-- Excerpted text start --
Subject: [PATCH 1/2] Improve publication failure messages in case of problem
 with migrations.

---
 src/python/AsyncStageOut/PublisherWorker.py | 89 +++++++++------------
 1 file changed, 40 insertions(+), 49 deletions(-)

diff --git a/src/python/AsyncStageOut/PublisherWorker.py b/src/python/AsyncStageOut/PublisherWorker.py
index c3cdb4e..95cad3c 100644
--- a/src/python/AsyncStageOut/PublisherWorker.py
+++ b/src/python/AsyncStageOut/PublisherWorker.py
@@ -639,26 +639,23 @@ def format_file_3(self, file):
         return nf
 
 
-    def migrateByBlockDBS3(self, workflow, migrateApi, destReadApi, sourceApi, inputDataset, inputBlocks = None):
+    def migrateByBlockDBS3(self, workflow, migrateApi, destReadApi, sourceApi, dataset, blocks = None):
         """
         Submit one migration request for each block that needs to be migrated.
-        If inputBlocks is missing, migrate the full dataset.
-        :return: - the output of destReadApi.listDatasets(dataset = inputDataset)
-- Excerpted text end --
■ **Challenges**
1. Extract the part of the patch excerpt starting with "Submit one migration" and going on through "destReadApi.listDatasets(dataset = inputDataset)", copying it word for word.
2. Copy all four data entries below line for line, leaving out the pictures.
-- Input records start --
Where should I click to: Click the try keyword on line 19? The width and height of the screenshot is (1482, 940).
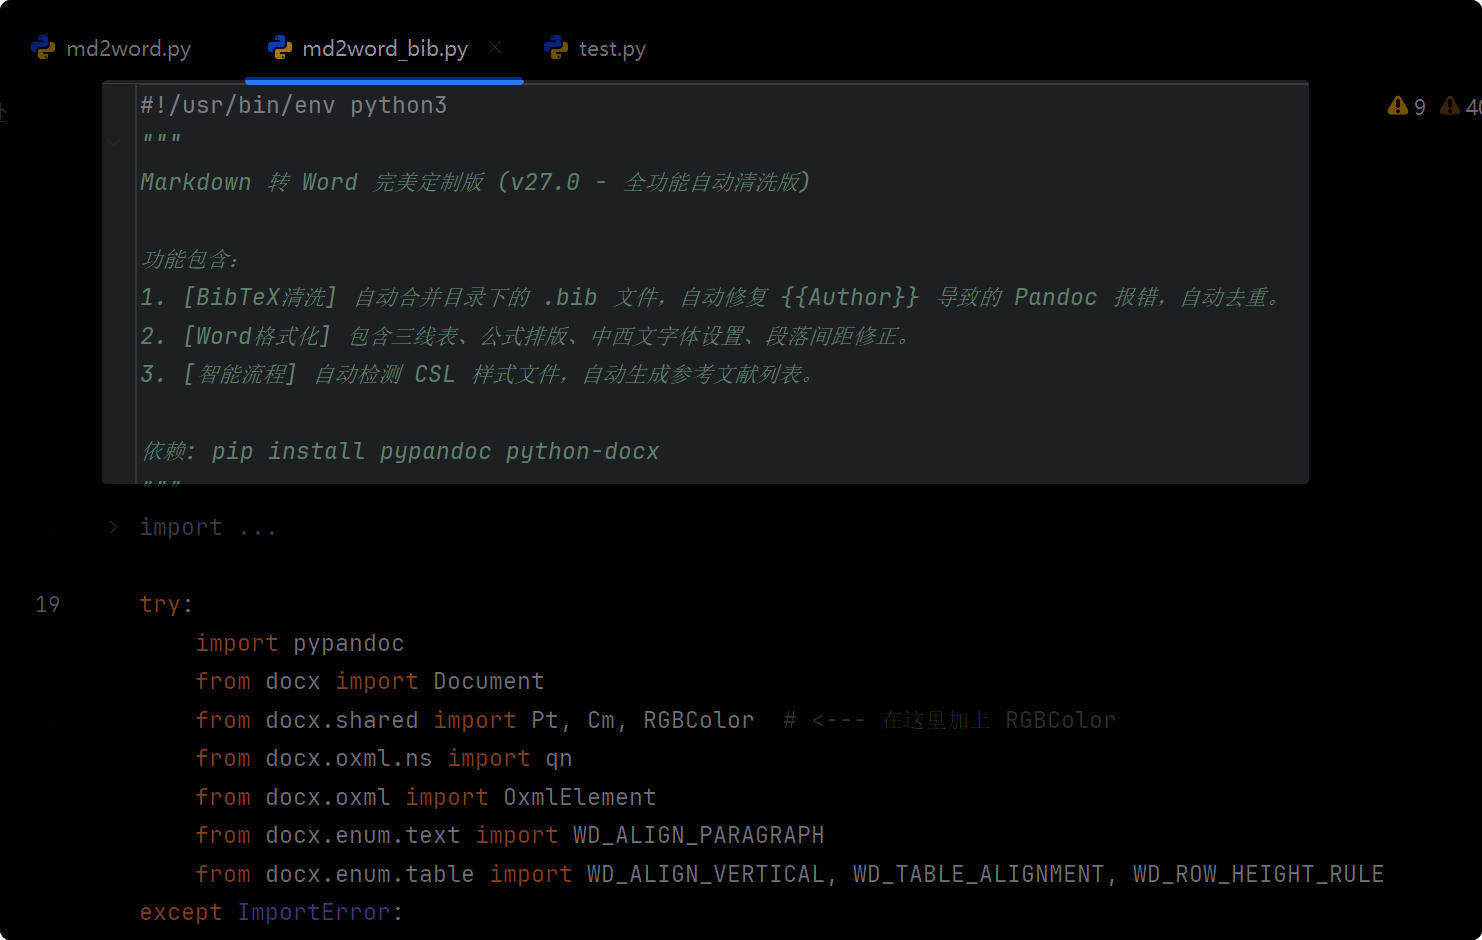pos(160,604)
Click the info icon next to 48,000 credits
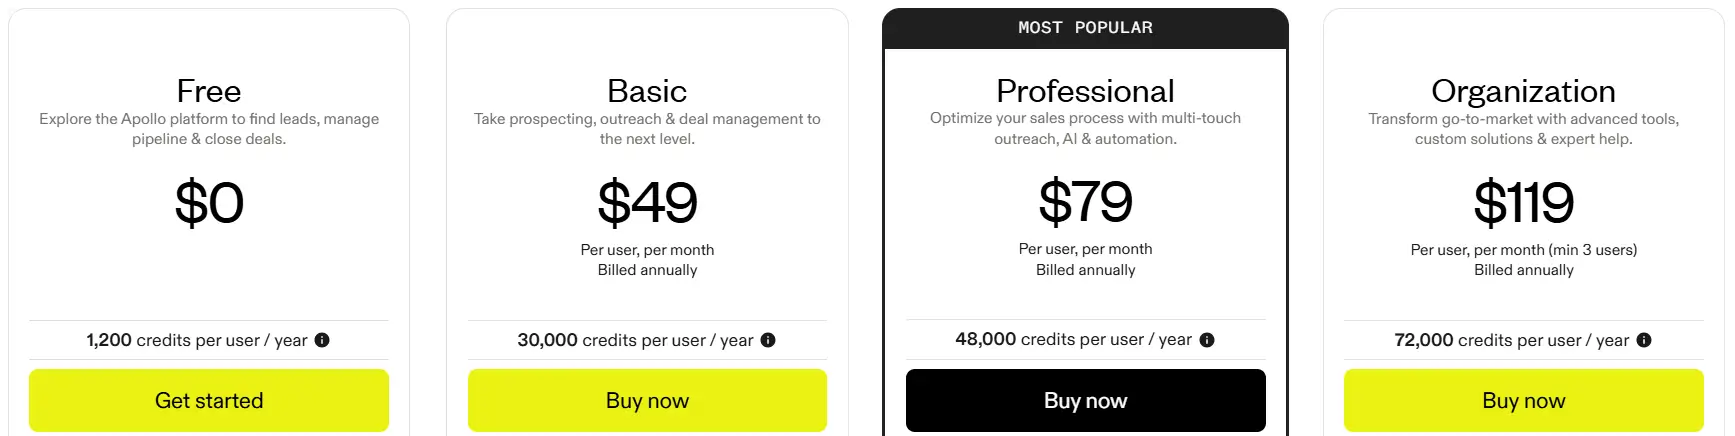Viewport: 1735px width, 436px height. coord(1207,340)
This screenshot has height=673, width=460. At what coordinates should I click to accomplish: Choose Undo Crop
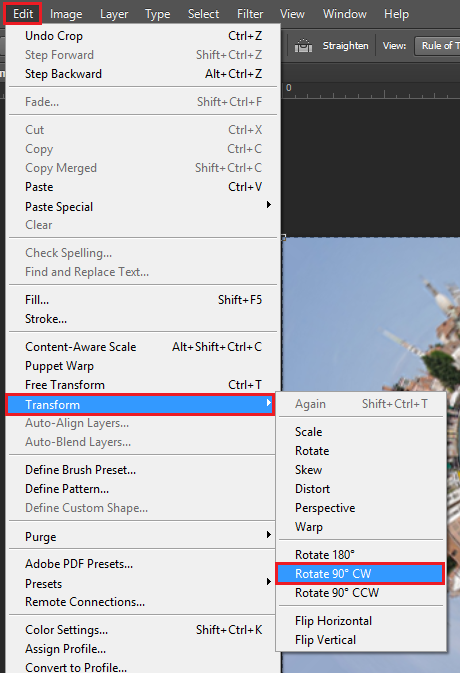[143, 36]
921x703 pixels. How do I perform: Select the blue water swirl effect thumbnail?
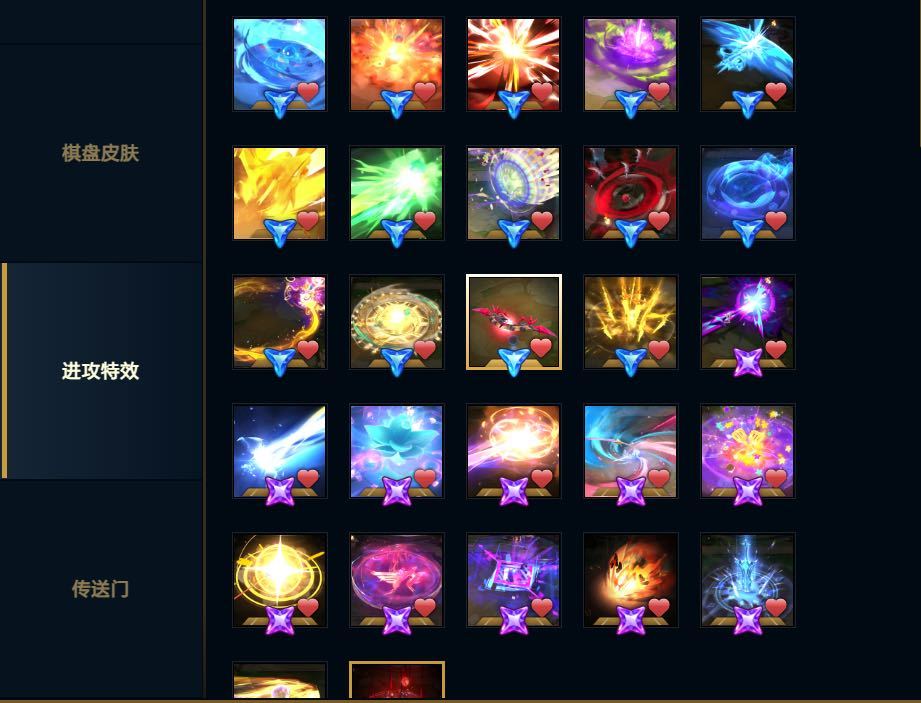[x=280, y=64]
-- Input records end --
■ **Solutions to the exercise**
1.
Submit one migration request for each block that needs to be migrated.
-        If inputBlocks is missing, migrate the full dataset.
-        :return: - the output of destReadApi.listDatasets(dataset = inputDataset)

2.
Where should I click to: Click the try keyword on line 19? The width and height of the screenshot is (1482, 940).
pos(160,604)
Click the info icon next to 48,000 credits
Viewport: 1735px width, 436px height. coord(1207,340)
This screenshot has height=673, width=460. At what coordinates should I click to accomplish: Choose Undo Crop
[143, 36]
921x703 pixels. How do I perform: Select the blue water swirl effect thumbnail?
[x=280, y=64]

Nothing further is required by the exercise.